Quando menina, Ditlevsen ansiava por um pouco de atenção da sua mãe, que a ignorava. Ela vivia descontente com o casamento, mas o que poderia fazer? Era uma mulher, pobre, com vida limitada.
Seu pai era um frustrado: gostaria de ter estudado mas o ensino (médio ou superior) não era possível sem dinheiro. Quando ele perdeu o emprego em 1924, durante uma crise econômica, a família foi forçada a recorrer ao auxílio aos pobres por um período.
“Meninas não podem ser poetas!”, dissera o pai, certa vez.
É somente quando a criança cresce que os pais se tornam comuns, ou seja, humanos.
A realidade (ou a ideia que se tem dela), então, passa a depender tanto da dor (passado e presente) quanto da esperança (futuro).
Ela perdeu os pais quando era muito jovem.
No que toda essa carga de “realidade” transformou sua vida numa longa luta contra as drogas e a depressão?
Aos 58 anos, Ditlevsen cometeu suicídio tomando uma overdose de pílulas para dormir.
To My Dead Child (um de seus primeiros poemas, quando adolescente)
“Eu nunca ouvi sua vozinha.
Seus lábios pálidos nunca sorriram para mim.
E o chute de seus pezinhos
é algo que eu nunca verei. . . .
Veja como beijo sua mão gelada,
feliz por estar com você ainda por algum tempo,
silenciosamente eu te beijo, sem chorar,
embora as lágrimas estejam queimando em minha garganta.”
“Pela manhã havia esperança.
Era como um lampejo fugaz de luz no cabelo preto liso de minha mãe que eu nunca ousei tocar; estava na minha língua com o açúcar e o mingau de aveia morno que eu comia lentamente enquanto olhava para as mãos esguias e dobradas de minha mãe que jaziam imóveis sobre o jornal . . .
Atrás dela, no papel de parede florido, os farrapos colados por meu pai com fita adesiva marrom, pendia a foto de uma mulher olhando pela janela. No chão atrás dela havia um berço com uma criancinha. Abaixo da foto estava escrito: ‘Mulher esperando seu marido voltar do mar’.

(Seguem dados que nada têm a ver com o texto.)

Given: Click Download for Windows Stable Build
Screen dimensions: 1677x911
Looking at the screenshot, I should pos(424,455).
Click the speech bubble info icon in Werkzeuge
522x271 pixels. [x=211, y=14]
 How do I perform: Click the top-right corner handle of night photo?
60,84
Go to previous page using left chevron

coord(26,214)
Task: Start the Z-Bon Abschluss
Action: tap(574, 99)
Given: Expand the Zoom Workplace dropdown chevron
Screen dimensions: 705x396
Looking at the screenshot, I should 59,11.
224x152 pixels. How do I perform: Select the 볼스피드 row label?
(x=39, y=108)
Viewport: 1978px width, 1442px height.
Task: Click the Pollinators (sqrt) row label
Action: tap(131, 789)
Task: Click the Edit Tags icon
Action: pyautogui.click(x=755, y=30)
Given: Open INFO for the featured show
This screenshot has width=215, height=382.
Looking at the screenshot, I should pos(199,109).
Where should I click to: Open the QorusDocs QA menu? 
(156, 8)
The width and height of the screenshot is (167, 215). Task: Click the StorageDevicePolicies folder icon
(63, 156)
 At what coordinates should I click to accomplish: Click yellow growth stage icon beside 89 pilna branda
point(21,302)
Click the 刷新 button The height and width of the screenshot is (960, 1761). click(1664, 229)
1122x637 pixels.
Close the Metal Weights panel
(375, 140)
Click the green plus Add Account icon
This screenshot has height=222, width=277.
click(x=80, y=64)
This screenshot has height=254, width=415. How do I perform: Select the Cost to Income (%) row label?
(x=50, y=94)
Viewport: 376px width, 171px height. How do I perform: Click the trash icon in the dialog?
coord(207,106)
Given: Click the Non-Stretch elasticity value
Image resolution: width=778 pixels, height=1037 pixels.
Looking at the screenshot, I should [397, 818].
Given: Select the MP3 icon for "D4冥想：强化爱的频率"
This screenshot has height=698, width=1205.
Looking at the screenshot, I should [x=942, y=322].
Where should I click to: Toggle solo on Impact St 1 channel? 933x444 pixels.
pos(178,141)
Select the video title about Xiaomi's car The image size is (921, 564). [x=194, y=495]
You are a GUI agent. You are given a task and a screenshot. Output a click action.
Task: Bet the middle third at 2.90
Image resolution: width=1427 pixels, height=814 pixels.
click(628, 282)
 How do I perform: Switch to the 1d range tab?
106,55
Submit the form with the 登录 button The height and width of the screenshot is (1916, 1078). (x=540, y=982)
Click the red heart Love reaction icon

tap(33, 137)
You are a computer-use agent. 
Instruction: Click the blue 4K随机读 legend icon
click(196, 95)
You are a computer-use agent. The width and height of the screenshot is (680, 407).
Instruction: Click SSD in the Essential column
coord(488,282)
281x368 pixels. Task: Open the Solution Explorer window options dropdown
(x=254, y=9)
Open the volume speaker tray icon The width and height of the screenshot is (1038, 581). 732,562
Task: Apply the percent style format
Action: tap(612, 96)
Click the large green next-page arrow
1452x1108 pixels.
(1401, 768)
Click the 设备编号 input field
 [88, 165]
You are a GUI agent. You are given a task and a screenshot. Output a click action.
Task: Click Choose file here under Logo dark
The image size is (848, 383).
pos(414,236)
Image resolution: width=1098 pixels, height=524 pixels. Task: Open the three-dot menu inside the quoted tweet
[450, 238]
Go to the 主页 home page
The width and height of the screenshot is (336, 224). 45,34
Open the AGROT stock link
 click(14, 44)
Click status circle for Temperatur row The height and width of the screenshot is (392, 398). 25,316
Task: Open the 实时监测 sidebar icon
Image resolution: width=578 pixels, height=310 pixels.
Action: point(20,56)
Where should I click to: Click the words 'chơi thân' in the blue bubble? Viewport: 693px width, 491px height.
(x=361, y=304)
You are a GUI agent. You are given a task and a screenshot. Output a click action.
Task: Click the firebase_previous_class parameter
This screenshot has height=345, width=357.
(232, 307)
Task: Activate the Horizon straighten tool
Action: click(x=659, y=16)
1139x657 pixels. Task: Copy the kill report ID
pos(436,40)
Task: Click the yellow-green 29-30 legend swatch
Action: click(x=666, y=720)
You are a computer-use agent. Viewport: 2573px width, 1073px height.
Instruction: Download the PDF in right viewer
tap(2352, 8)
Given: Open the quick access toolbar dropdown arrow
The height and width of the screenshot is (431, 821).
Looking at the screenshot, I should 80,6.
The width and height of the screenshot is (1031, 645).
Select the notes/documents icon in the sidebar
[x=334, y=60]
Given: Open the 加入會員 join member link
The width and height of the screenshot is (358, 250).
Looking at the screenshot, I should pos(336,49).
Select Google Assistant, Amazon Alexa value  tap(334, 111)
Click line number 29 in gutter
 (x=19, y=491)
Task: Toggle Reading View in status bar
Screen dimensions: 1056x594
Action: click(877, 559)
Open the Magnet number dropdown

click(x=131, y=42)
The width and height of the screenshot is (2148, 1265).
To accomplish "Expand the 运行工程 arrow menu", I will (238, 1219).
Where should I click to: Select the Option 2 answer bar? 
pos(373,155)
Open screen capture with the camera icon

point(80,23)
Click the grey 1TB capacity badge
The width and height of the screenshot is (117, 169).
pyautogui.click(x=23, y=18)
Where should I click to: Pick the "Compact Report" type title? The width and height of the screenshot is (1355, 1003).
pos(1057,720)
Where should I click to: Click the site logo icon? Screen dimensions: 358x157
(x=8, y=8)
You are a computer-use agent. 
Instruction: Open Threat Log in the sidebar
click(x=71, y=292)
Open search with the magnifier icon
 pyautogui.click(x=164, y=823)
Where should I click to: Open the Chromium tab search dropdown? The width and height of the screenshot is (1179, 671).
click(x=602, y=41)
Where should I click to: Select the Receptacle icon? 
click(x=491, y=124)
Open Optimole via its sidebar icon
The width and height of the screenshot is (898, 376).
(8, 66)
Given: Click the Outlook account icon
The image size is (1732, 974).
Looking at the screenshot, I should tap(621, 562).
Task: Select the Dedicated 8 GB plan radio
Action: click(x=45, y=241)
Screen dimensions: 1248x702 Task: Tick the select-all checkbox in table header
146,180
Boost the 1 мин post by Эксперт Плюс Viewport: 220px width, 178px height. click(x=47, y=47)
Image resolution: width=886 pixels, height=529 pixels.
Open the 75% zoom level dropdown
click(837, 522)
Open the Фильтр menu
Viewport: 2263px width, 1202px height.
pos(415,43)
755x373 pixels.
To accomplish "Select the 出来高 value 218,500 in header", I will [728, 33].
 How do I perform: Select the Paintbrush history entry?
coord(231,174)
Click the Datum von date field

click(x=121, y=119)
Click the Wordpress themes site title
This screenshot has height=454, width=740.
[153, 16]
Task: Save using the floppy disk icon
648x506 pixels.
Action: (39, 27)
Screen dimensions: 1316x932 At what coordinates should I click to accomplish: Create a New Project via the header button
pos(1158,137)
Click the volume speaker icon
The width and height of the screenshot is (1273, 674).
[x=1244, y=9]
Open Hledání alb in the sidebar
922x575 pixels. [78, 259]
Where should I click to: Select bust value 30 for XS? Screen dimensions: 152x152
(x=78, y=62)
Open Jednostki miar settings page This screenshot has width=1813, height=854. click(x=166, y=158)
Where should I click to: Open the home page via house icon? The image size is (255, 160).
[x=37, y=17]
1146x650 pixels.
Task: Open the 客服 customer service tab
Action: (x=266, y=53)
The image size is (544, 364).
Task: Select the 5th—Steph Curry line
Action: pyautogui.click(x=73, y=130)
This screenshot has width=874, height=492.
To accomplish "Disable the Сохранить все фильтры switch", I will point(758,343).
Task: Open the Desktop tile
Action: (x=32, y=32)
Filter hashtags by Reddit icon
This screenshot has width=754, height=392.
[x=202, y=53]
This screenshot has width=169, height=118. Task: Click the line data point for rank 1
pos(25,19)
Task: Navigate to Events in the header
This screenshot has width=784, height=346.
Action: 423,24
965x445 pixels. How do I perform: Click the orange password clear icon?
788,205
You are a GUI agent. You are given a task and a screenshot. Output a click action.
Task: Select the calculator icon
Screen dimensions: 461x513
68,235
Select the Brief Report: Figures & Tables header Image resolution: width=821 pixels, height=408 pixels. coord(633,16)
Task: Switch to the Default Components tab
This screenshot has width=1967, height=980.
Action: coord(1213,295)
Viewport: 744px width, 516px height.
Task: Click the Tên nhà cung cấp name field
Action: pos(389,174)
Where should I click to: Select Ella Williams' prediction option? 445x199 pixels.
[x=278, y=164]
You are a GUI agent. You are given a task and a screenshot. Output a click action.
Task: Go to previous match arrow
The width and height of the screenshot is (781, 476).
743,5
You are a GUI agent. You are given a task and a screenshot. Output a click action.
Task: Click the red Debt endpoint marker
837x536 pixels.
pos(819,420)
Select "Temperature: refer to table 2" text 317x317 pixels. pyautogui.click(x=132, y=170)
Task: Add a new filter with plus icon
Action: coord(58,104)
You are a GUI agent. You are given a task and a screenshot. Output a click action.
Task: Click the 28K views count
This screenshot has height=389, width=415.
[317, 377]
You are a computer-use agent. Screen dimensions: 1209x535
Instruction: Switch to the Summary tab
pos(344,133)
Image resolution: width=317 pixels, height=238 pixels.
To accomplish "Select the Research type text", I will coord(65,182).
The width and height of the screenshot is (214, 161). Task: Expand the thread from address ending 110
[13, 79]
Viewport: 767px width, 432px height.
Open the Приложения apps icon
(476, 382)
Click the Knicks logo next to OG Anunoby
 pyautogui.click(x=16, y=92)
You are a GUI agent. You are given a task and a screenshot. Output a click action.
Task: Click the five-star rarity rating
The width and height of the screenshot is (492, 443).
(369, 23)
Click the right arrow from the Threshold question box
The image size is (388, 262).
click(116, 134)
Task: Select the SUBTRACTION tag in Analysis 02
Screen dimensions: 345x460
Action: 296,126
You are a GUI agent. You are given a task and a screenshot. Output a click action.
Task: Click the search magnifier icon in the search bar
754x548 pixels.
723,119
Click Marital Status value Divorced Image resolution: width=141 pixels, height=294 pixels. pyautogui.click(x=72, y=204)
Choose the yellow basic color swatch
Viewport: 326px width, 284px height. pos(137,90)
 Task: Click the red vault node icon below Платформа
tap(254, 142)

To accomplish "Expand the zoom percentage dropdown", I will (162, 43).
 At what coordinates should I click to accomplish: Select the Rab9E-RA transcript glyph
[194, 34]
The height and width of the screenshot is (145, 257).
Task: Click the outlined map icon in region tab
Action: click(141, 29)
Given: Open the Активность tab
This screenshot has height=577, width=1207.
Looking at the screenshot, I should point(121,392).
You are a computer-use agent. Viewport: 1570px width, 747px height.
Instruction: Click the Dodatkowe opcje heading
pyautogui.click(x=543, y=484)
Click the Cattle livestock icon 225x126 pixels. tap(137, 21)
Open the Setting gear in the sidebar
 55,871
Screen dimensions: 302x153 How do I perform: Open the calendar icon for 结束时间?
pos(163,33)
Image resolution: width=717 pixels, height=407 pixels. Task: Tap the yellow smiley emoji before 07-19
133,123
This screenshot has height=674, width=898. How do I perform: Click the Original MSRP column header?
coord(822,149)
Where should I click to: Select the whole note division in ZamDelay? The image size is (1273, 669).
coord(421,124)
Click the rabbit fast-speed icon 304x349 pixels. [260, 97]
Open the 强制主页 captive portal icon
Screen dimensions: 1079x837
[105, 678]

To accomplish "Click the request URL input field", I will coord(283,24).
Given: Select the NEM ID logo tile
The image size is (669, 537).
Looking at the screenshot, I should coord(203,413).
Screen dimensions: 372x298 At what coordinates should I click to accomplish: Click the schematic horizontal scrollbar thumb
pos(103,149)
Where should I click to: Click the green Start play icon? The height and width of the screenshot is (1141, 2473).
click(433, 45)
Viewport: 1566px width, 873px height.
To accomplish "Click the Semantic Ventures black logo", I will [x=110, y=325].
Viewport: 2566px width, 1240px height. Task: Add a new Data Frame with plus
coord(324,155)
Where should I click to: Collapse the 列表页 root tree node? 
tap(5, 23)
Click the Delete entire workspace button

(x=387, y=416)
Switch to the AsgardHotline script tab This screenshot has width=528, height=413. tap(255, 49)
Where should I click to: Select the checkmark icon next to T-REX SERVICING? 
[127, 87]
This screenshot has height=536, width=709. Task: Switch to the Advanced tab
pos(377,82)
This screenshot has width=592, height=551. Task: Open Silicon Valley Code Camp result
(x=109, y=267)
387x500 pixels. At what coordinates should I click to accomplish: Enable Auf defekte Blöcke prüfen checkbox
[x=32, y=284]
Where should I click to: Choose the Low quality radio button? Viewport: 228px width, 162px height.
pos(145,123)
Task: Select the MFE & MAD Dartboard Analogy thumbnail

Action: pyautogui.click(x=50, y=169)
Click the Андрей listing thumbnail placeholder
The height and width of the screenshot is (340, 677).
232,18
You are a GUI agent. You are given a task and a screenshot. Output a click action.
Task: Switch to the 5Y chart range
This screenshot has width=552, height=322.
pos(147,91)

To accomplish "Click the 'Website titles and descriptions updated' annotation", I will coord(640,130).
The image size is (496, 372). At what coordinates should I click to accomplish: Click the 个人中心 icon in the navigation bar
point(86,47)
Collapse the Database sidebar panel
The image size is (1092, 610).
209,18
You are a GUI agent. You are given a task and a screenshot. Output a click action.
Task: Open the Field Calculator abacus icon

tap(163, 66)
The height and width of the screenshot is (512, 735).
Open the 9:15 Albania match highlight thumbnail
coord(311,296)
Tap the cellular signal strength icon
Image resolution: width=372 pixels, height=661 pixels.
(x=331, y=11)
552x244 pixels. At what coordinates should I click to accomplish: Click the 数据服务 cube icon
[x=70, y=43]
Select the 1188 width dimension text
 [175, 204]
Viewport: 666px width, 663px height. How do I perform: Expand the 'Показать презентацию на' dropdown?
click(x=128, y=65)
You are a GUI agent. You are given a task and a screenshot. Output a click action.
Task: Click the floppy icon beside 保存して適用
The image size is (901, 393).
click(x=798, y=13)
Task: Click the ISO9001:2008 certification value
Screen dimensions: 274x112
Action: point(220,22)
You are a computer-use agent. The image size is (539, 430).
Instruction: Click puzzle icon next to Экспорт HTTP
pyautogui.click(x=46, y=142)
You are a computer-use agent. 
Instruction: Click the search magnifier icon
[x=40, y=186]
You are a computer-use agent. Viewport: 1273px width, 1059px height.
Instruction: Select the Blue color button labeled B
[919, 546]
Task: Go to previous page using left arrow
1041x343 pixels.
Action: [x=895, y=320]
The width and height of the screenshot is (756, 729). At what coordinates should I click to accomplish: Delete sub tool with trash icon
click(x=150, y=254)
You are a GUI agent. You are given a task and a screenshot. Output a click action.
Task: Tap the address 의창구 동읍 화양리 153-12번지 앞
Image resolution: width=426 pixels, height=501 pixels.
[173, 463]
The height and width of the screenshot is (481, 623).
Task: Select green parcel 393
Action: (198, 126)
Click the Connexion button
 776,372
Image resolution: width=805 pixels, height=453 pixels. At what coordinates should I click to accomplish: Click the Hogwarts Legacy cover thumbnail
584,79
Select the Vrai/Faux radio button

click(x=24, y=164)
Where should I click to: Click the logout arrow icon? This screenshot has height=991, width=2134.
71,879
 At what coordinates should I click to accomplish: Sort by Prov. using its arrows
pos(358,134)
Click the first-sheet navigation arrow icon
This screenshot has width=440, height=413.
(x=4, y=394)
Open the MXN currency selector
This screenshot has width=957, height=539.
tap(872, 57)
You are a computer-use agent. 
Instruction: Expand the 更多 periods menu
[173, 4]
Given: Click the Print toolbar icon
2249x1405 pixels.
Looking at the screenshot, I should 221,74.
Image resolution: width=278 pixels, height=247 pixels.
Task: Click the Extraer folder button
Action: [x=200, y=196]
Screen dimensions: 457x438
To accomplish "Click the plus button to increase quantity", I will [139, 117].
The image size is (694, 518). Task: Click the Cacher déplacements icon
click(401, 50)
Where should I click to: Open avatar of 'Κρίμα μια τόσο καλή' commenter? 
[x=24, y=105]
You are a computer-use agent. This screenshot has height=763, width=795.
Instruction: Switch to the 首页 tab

Uma vez minha mãe me avistou de repente e seguiu meu olhar até a foto que eu achava tão terna e triste. Mas minha mãe começou a rir e isso soou como dezenas de sacos de papel cheios de ar explodindo de uma só vez … Se eu não tivesse olhado para a foto, ela não teria me notado. Então ela teria ficado sentada lá com as mãos calmamente cruzadas e olhos duros e lindos fixos na terra de ninguém entre nós.
E meu coração poderia ainda ter sussurrado ‘Mãe’ por muito tempo e saber que de uma forma misteriosa ela o ouvia . . .
Então algo como o amor teria preenchido o mundo inteiro.”
“Quando você teve
um dia
uma grande alegria
ela dura para sempre
tremulando levemente
na borda de todos
os inseguros dias de nossa vida
alivia os temores herdados
faz o sono mais profundo.
O quarto era
uma ilha de luz
meu pai e minha mãe
estavam pintados
na parede da manhã.
Estendiam um brilhante
livro ilustrado para mim
sorriam ao ver
minha imensa alegria.
Vi que eram jovens
e felizes
por estarem juntos
vi pela primeira
vi pela última vez.
O mundo tornou-se eternamente
dividido em um antes
e um depois.
Eu tinha cinco anos
desde então tudo
mudou.”
Talvez essa grande alegria a tenha ajudado, mas não a salvou.